* **Your goal**: Within the records below, reproduce without change the lines from the line that has "You are a GUI" through the line that has "1130x730 pixels.", and only those.

BEGIN Exercise data

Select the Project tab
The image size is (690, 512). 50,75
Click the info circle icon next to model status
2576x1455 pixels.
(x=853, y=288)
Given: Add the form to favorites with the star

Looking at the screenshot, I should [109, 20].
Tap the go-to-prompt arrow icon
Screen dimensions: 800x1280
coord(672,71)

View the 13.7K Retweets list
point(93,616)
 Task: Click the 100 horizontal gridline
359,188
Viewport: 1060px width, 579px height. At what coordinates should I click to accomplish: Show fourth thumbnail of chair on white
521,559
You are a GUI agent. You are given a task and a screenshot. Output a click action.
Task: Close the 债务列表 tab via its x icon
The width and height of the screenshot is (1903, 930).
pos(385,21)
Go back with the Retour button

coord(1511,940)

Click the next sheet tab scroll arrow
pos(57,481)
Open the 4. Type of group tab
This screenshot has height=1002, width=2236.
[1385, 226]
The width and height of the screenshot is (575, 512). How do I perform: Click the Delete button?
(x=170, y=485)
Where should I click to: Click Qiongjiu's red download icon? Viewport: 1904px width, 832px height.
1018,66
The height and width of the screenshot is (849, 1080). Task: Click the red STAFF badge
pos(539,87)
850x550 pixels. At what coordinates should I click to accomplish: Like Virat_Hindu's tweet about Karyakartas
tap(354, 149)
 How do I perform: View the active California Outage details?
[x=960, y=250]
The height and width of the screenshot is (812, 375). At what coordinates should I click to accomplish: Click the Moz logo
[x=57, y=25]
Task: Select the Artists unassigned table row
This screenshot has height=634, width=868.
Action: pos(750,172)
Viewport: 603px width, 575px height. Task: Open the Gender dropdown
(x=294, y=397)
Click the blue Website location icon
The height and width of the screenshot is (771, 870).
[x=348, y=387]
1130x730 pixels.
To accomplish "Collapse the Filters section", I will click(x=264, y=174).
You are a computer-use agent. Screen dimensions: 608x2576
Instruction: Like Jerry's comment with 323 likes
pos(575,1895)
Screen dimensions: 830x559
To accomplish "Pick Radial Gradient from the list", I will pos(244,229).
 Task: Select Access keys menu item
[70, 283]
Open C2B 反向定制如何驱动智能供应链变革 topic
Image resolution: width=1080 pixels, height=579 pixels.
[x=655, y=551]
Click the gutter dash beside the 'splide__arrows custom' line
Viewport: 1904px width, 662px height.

END Exercise data

* **Response for this exercise**:
You are a GUI agent. You are given a task and a screenshot. Output a click action.
Task: Close the 债务列表 tab via its x icon
The width and height of the screenshot is (1903, 930).
pos(385,21)
Go back with the Retour button

coord(1511,940)

Click the next sheet tab scroll arrow
pos(57,481)
Open the 4. Type of group tab
This screenshot has height=1002, width=2236.
[1385, 226]
The width and height of the screenshot is (575, 512). How do I perform: Click the Delete button?
(x=170, y=485)
Where should I click to: Click Qiongjiu's red download icon? Viewport: 1904px width, 832px height.
1018,66
The height and width of the screenshot is (849, 1080). Task: Click the red STAFF badge
pos(539,87)
850x550 pixels. At what coordinates should I click to accomplish: Like Virat_Hindu's tweet about Karyakartas
tap(354, 149)
 How do I perform: View the active California Outage details?
[x=960, y=250]
The height and width of the screenshot is (812, 375). At what coordinates should I click to accomplish: Click the Moz logo
[x=57, y=25]
Task: Select the Artists unassigned table row
This screenshot has height=634, width=868.
Action: pos(750,172)
Viewport: 603px width, 575px height. Task: Open the Gender dropdown
(x=294, y=397)
Click the blue Website location icon
The height and width of the screenshot is (771, 870).
[x=348, y=387]
1130x730 pixels.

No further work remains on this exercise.